» What to produce: Each record is to be written out exactly as it appears.

Records from a collection:
-------------------------

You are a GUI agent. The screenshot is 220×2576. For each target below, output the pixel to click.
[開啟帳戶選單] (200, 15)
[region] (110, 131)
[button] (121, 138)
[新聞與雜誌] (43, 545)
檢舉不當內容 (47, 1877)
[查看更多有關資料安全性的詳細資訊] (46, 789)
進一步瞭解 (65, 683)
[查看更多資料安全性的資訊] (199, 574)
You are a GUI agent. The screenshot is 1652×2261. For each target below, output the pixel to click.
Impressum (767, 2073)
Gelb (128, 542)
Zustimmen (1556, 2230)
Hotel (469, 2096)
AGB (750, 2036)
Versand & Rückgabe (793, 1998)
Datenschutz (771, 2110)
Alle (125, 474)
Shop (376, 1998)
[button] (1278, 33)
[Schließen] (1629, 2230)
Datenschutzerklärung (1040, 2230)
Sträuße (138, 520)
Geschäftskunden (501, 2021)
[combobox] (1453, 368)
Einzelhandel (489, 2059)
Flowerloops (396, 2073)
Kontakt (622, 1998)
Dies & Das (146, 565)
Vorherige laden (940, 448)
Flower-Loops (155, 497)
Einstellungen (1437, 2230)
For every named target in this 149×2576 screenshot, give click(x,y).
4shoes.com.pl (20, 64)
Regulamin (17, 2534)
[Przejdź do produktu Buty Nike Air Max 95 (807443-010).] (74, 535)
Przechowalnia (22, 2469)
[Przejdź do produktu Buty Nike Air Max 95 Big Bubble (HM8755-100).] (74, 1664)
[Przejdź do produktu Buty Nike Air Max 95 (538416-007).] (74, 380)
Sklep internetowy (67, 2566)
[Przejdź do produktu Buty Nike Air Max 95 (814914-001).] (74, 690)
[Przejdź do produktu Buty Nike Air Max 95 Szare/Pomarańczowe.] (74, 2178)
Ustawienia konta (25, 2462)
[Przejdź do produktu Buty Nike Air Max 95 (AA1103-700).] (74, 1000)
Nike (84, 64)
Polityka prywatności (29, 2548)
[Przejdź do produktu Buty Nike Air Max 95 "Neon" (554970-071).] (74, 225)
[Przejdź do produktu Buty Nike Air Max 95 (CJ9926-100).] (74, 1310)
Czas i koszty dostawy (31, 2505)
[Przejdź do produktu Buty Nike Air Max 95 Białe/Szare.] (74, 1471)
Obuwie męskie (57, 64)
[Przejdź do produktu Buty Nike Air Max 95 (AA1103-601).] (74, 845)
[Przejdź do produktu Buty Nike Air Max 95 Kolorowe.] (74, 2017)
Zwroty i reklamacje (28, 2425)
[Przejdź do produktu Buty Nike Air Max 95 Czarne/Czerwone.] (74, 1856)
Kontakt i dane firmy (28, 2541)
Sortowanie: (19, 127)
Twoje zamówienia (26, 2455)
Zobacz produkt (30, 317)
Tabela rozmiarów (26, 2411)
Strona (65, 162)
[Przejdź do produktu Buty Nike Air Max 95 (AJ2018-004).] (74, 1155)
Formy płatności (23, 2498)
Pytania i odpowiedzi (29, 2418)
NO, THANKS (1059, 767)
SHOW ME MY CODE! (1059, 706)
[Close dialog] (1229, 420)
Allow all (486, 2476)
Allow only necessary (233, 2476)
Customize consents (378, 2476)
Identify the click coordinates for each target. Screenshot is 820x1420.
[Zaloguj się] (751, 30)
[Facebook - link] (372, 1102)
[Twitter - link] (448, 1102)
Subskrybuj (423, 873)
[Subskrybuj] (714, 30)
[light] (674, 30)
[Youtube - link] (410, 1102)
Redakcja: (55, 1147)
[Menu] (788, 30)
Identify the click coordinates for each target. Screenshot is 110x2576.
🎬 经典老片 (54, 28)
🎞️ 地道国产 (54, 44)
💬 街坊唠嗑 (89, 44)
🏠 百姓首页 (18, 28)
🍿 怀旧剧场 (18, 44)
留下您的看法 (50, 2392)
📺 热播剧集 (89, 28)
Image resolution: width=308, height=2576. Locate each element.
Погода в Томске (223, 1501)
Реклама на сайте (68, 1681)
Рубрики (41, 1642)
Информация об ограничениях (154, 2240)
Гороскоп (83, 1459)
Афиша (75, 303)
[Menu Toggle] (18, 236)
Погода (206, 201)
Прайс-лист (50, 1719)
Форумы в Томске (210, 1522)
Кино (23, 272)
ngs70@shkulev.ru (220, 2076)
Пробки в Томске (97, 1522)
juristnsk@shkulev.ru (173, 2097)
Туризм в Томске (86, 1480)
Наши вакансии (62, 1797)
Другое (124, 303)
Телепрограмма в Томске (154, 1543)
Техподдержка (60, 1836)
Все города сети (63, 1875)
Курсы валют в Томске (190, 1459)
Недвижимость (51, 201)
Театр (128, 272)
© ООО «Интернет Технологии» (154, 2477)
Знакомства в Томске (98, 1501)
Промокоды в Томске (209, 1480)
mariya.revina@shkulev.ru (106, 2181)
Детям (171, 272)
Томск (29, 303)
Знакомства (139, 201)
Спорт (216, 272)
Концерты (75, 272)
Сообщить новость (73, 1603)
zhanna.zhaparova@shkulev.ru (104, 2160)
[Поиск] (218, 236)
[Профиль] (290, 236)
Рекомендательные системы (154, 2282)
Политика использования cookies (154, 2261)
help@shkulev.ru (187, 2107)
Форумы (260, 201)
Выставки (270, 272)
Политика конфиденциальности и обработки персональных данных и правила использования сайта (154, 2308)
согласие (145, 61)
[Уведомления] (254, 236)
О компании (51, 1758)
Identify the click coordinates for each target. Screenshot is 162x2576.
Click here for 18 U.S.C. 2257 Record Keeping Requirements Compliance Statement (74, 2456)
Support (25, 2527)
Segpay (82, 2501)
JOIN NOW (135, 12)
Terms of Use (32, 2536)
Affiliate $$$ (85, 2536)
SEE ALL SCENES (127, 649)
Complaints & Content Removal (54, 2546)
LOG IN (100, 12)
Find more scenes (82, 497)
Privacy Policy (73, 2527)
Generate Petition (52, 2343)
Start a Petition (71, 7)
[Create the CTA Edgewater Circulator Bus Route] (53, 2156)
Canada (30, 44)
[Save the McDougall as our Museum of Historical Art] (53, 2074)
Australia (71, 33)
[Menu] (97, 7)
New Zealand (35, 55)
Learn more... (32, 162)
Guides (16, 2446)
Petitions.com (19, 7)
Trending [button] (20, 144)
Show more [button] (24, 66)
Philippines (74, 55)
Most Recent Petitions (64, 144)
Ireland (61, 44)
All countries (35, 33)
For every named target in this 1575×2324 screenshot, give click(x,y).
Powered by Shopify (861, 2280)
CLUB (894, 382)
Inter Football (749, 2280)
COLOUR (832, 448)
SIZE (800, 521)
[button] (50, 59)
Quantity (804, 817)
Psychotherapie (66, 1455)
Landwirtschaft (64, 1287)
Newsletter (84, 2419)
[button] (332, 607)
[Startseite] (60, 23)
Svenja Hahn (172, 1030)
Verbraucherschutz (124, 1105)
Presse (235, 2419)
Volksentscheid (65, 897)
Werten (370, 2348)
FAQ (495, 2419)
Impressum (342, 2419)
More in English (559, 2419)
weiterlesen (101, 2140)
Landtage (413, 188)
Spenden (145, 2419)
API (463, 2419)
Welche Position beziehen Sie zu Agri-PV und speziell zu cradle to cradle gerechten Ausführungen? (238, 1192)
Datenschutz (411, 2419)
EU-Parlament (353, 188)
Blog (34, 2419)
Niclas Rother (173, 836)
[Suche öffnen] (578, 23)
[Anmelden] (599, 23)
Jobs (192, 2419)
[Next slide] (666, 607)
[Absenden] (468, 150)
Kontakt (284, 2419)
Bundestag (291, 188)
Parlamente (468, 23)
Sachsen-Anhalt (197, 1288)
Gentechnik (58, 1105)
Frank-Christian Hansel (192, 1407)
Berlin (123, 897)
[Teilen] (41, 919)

-------------------------

» Output for this exercise:
You are a GUI agent. The screenshot is 220×2576. For each target below, output the pixel to click.
[開啟帳戶選單] (200, 15)
[region] (110, 131)
[button] (121, 138)
[新聞與雜誌] (43, 545)
檢舉不當內容 (47, 1877)
[查看更多有關資料安全性的詳細資訊] (46, 789)
進一步瞭解 (65, 683)
[查看更多資料安全性的資訊] (199, 574)
You are a GUI agent. The screenshot is 1652×2261. For each target below, output the pixel to click.
Impressum (767, 2073)
Gelb (128, 542)
Zustimmen (1556, 2230)
Hotel (469, 2096)
AGB (750, 2036)
Versand & Rückgabe (793, 1998)
Datenschutz (771, 2110)
Alle (125, 474)
Shop (376, 1998)
[button] (1278, 33)
[Schließen] (1629, 2230)
Datenschutzerklärung (1040, 2230)
Sträuße (138, 520)
Geschäftskunden (501, 2021)
[combobox] (1453, 368)
Einzelhandel (489, 2059)
Flowerloops (396, 2073)
Kontakt (622, 1998)
Dies & Das (146, 565)
Vorherige laden (940, 448)
Flower-Loops (155, 497)
Einstellungen (1437, 2230)
For every named target in this 149×2576 screenshot, give click(x,y).
4shoes.com.pl (20, 64)
Regulamin (17, 2534)
[Przejdź do produktu Buty Nike Air Max 95 (807443-010).] (74, 535)
Przechowalnia (22, 2469)
[Przejdź do produktu Buty Nike Air Max 95 Big Bubble (HM8755-100).] (74, 1664)
[Przejdź do produktu Buty Nike Air Max 95 (538416-007).] (74, 380)
Sklep internetowy (67, 2566)
[Przejdź do produktu Buty Nike Air Max 95 (814914-001).] (74, 690)
[Przejdź do produktu Buty Nike Air Max 95 Szare/Pomarańczowe.] (74, 2178)
Ustawienia konta (25, 2462)
[Przejdź do produktu Buty Nike Air Max 95 (AA1103-700).] (74, 1000)
Nike (84, 64)
Polityka prywatności (29, 2548)
[Przejdź do produktu Buty Nike Air Max 95 "Neon" (554970-071).] (74, 225)
[Przejdź do produktu Buty Nike Air Max 95 (CJ9926-100).] (74, 1310)
Czas i koszty dostawy (31, 2505)
[Przejdź do produktu Buty Nike Air Max 95 Białe/Szare.] (74, 1471)
Obuwie męskie (57, 64)
[Przejdź do produktu Buty Nike Air Max 95 (AA1103-601).] (74, 845)
[Przejdź do produktu Buty Nike Air Max 95 Kolorowe.] (74, 2017)
Zwroty i reklamacje (28, 2425)
[Przejdź do produktu Buty Nike Air Max 95 Czarne/Czerwone.] (74, 1856)
Kontakt i dane firmy (28, 2541)
Sortowanie: (19, 127)
Twoje zamówienia (26, 2455)
Zobacz produkt (30, 317)
Tabela rozmiarów (26, 2411)
Strona (65, 162)
[Przejdź do produktu Buty Nike Air Max 95 (AJ2018-004).] (74, 1155)
Formy płatności (23, 2498)
Pytania i odpowiedzi (29, 2418)
NO, THANKS (1059, 767)
SHOW ME MY CODE! (1059, 706)
[Close dialog] (1229, 420)
Allow all (486, 2476)
Allow only necessary (233, 2476)
Customize consents (378, 2476)
Identify the click coordinates for each target. Screenshot is 820x1420.
[Zaloguj się] (751, 30)
[Facebook - link] (372, 1102)
[Twitter - link] (448, 1102)
Subskrybuj (423, 873)
[Subskrybuj] (714, 30)
[light] (674, 30)
[Youtube - link] (410, 1102)
Redakcja: (55, 1147)
[Menu] (788, 30)
Identify the click coordinates for each target. Screenshot is 110x2576.
🎬 经典老片 (54, 28)
🎞️ 地道国产 (54, 44)
💬 街坊唠嗑 (89, 44)
🏠 百姓首页 (18, 28)
🍿 怀旧剧场 (18, 44)
留下您的看法 (50, 2392)
📺 热播剧集 (89, 28)
Image resolution: width=308, height=2576. Locate each element.
Погода в Томске (223, 1501)
Реклама на сайте (68, 1681)
Рубрики (41, 1642)
Информация об ограничениях (154, 2240)
Гороскоп (83, 1459)
Афиша (75, 303)
[Menu Toggle] (18, 236)
Погода (206, 201)
Прайс-лист (50, 1719)
Форумы в Томске (210, 1522)
Кино (23, 272)
ngs70@shkulev.ru (220, 2076)
Пробки в Томске (97, 1522)
juristnsk@shkulev.ru (173, 2097)
Туризм в Томске (86, 1480)
Наши вакансии (62, 1797)
Другое (124, 303)
Телепрограмма в Томске (154, 1543)
Техподдержка (60, 1836)
Все города сети (63, 1875)
Курсы валют в Томске (190, 1459)
Недвижимость (51, 201)
Театр (128, 272)
© ООО «Интернет Технологии» (154, 2477)
Знакомства в Томске (98, 1501)
Промокоды в Томске (209, 1480)
mariya.revina@shkulev.ru (106, 2181)
Детям (171, 272)
Томск (29, 303)
Знакомства (139, 201)
Спорт (216, 272)
Концерты (75, 272)
Сообщить новость (73, 1603)
zhanna.zhaparova@shkulev.ru (104, 2160)
[Поиск] (218, 236)
[Профиль] (290, 236)
Рекомендательные системы (154, 2282)
Политика использования cookies (154, 2261)
help@shkulev.ru (187, 2107)
Форумы (260, 201)
Выставки (270, 272)
Политика конфиденциальности и обработки персональных данных и правила использования сайта (154, 2308)
согласие (145, 61)
[Уведомления] (254, 236)
О компании (51, 1758)
Identify the click coordinates for each target. Screenshot is 162x2576.
Click here for 18 U.S.C. 2257 Record Keeping Requirements Compliance Statement (74, 2456)
Support (25, 2527)
Segpay (82, 2501)
JOIN NOW (135, 12)
Terms of Use (32, 2536)
Affiliate $$$ (85, 2536)
SEE ALL SCENES (127, 649)
Complaints & Content Removal (54, 2546)
LOG IN (100, 12)
Find more scenes (82, 497)
Privacy Policy (73, 2527)
Generate Petition (52, 2343)
Start a Petition (71, 7)
[Create the CTA Edgewater Circulator Bus Route] (53, 2156)
Canada (30, 44)
[Save the McDougall as our Museum of Historical Art] (53, 2074)
Australia (71, 33)
[Menu] (97, 7)
New Zealand (35, 55)
Learn more... (32, 162)
Guides (16, 2446)
Petitions.com (19, 7)
Trending [button] (20, 144)
Show more [button] (24, 66)
Philippines (74, 55)
Most Recent Petitions (64, 144)
Ireland (61, 44)
All countries (35, 33)
For every named target in this 1575×2324 screenshot, give click(x,y).
Powered by Shopify (861, 2280)
CLUB (894, 382)
Inter Football (749, 2280)
COLOUR (832, 448)
SIZE (800, 521)
[button] (50, 59)
Quantity (804, 817)
Psychotherapie (66, 1455)
Landwirtschaft (64, 1287)
Newsletter (84, 2419)
[button] (332, 607)
[Startseite] (60, 23)
Svenja Hahn (172, 1030)
Verbraucherschutz (124, 1105)
Presse (235, 2419)
Volksentscheid (65, 897)
Werten (370, 2348)
FAQ (495, 2419)
Impressum (342, 2419)
More in English (559, 2419)
weiterlesen (101, 2140)
Landtage (413, 188)
Spenden (145, 2419)
API (463, 2419)
Welche Position beziehen Sie zu Agri-PV und speziell zu cradle to cradle gerechten Ausführungen? (238, 1192)
Datenschutz (411, 2419)
EU-Parlament (353, 188)
Blog (34, 2419)
Niclas Rother (173, 836)
[Suche öffnen] (578, 23)
[Anmelden] (599, 23)
Jobs (192, 2419)
[Next slide] (666, 607)
[Absenden] (468, 150)
Kontakt (284, 2419)
Bundestag (291, 188)
Parlamente (468, 23)
Sachsen-Anhalt (197, 1288)
Gentechnik (58, 1105)
Frank-Christian Hansel (192, 1407)
Berlin (123, 897)
[Teilen] (41, 919)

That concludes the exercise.